### Selected text
□ □ □
If you could painlessly wipe out your worst memory, would you do it? What do you think would happen if you did?
This speculative near-future novel has been carefully crafted to serve up a piercing, gripping, thought provoking look at what would happen if technology developed to the point to be able to wipe out a person’s specific memory of an event. The novel circles around the central question of how do painful memories impact our personalities, our happiness, our sense of self, as well as the unfolding choices we make for the rest our lives. And it turns out there’s no singular answer.
The tech company Nepenthe has developed a chemical memory erasure technique. Like all science, the trials start out messy with realizations of just how memories intricately link together, and that wiping out one painful memory can impinge on many more.
Once refined, Nepenthe opened multiple clinics throughout England, which are pricey and discreet to protect the identities of its clients. There are also multiple levels of secrecy and deception for those who do not want other to know what memory has been wiped out, and the self-deception of those who opt to have their own memory of the memory wipe erased as well. This latter choice comes along with accountants, bankers, and lawyers to cover up that the procedure ever took place, leaving no financial trace and rock-solid NDAs in place.
All’s going well, or seems to be, until people who have had the procedure start reporting “memory traces” where the erased memory starts to regenerate. Protests and a class action lawsuit ensue, with the outcome being that those who want their memory restored can have it done and even those who had opted to wipe the memory of having had the procedure get notified that they indeed had a memory wipe and the right to have it restored. Mayhem ensues as no clients know what memory they had erased.
□ □ □
### Given data
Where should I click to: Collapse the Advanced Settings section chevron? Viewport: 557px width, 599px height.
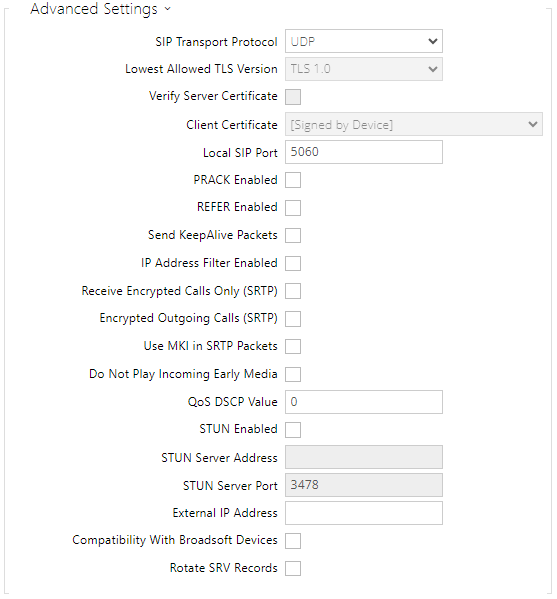pos(168,9)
□ □ □
### Exercise instructions
1/ Summarize the review of the memory-erasure novel in two sentences.
2/ In the review of the memory-erasure novel, rewrite the stretch from "This speculative near-future" through "no singular answer.", putting "book" in place of "novel".
3/ Keep writing the review of the memory-erasure novel from the point where it stops.

### Expected results
1/ The novel imagines a near future in which the tech company Nepenthe develops a chemical technique for erasing a specific memory and opens pricey, discreet clinics throughout England, where some clients even have their memory of the procedure erased. When people begin reporting "memory traces," protests and a class action lawsuit result in clients being notified of their right to have the memory restored, and mayhem ensues because no clients know what memory they had erased.

2/
This speculative near-future book has been carefully crafted to serve up a piercing, gripping, thought provoking look at what would happen if technology developed to the point to be able to wipe out a person’s specific memory of an event. The book circles around the central question of how do painful memories impact our personalities, our happiness, our sense of self, as well as the unfolding choices we make for the rest our lives. And it turns out there’s no singular answer.

3/
To circle all ethical dimensions of this, the novel sweeps us in and out of the lives of four people who have had memory wipes, as well as Nora and her boss Louise on the professional psychology staff. Among the four client plots we follow, there’s not a deep dive into character development but a variety of situations to ponder, including the erasure of a memory of a police officer involving shame and guilt over an action, by guardians of a troubled youth who want to eradicate childhood memories of both parents dying in a car crash, by a girl erasing her memory of a failed love affair, and a Mom who’s not sure what she’s erased but that it’s revelation may damage her marriage.
Ultimately the novel’s provocative philosophy overrides any of the intersecting plotlines, but I found myself okay with that as I fell deep into thought about the moral ambiguity and unpredictable outcomes of deploying a memory erasure.
In our current age we see this all the time: where our rapid tech developments have outstripped considerations of ethics and morality about deploying new tech. Just because we can do something thanks to advanced tech, does it mean we should?
Thanks to Scribner and NetGalley for an advanced reader’s copy.